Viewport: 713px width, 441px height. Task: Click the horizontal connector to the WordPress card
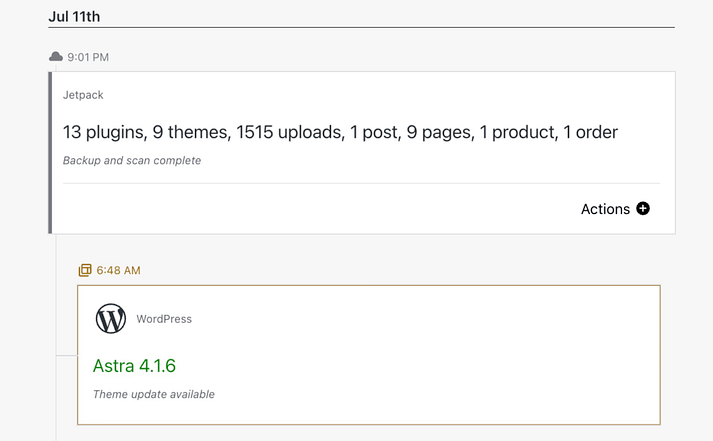click(66, 355)
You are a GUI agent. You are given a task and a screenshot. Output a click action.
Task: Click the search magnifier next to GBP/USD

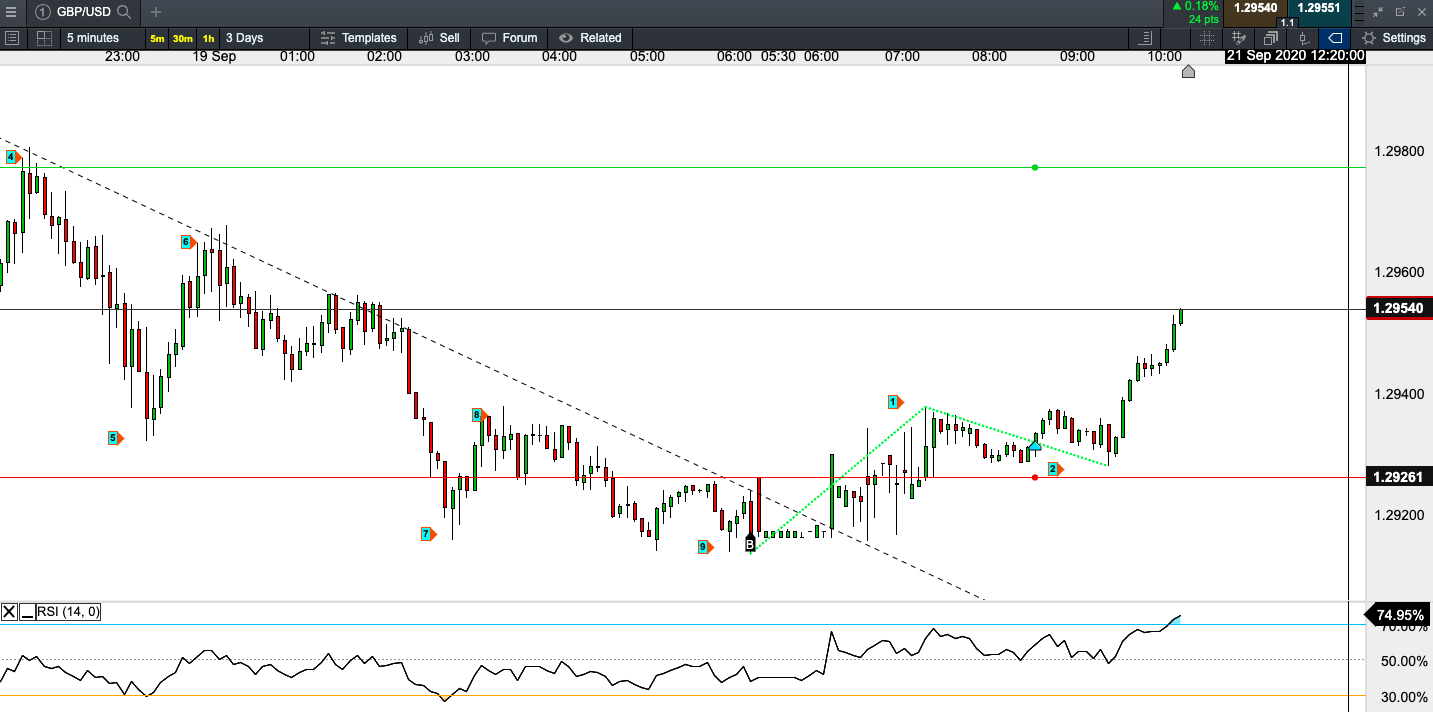(x=124, y=12)
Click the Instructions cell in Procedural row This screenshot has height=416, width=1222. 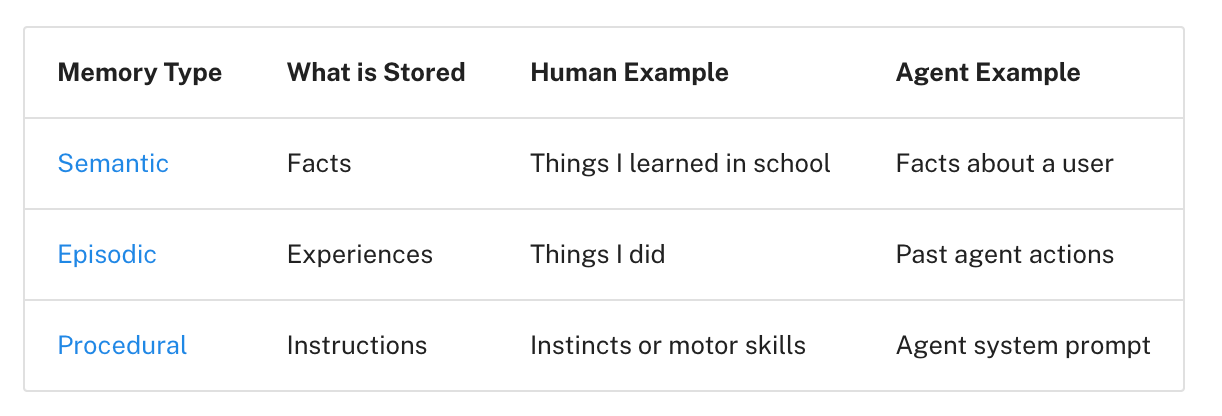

◆ **PROBLEM REQUIREMENTS**
Print each of the records above exactly as written, leaving no picture in the copy.

◆ **EXERCISE RESULT**
Viewport: 713px width, 441px height. Task: Click the horizontal connector to the WordPress card
click(66, 355)
You are a GUI agent. You are given a task and a screenshot. Output a click action.
Task: Click the search magnifier next to GBP/USD

(x=124, y=12)
Click the Instructions cell in Procedural row This screenshot has height=416, width=1222. 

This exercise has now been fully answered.